Shing believes truly great photography, like paintings or high jewelry, must create a story. Many industry insiders have remarked that Shing’s prints give a sense of a documentary. “I see a lot of the young Mario Testino in myself,” Shing notes. “We were both trained in documentary — its like seeing so many of Henri Cartier Bresson’s prints to Mary Ellen Mark’s stories.” Motion picture was another major influence, and particularly the figurative language used in film. Shing notes works such as Citizen Kane and Stanley Kubrick’s Love in the Air as particularly impactful on her later thought and works.

Taking inspiration from industry greats, including female pioneers

Pioneering female photographers such as Sarah Moon, Ellen von Unworth, and Lillian Bassman were key figures that confirmed Shing’s belief that, like them, she too could become an iconic photographer. Like so many great female photographers before her, Shing has endeavored in the Taiwan market to play a similar role. Shing recalls how “many people in the industry didn’t believe I could make it. Fashion photography in Taiwan was always a man’s game before me. No one ever thought a glamorous woman could be not the subject but the one behind the lens.”

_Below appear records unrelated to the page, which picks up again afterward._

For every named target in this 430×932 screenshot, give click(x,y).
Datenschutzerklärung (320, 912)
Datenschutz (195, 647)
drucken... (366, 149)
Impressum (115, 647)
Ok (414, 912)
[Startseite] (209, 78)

Asked about which industry greats are top of mind for her, Shing can’t go without mentioning Paolo Roversi and his art-like images; Helmut Newton’s racy and provocative flair for shooting women; and Herb Ritts’ eye for shooting any model, “not simply because she’s wearing a brand name but actually adding style and class through his way of posing and directing her. He is able to use her to seduce you – even if she’s just wearing a white shirt.”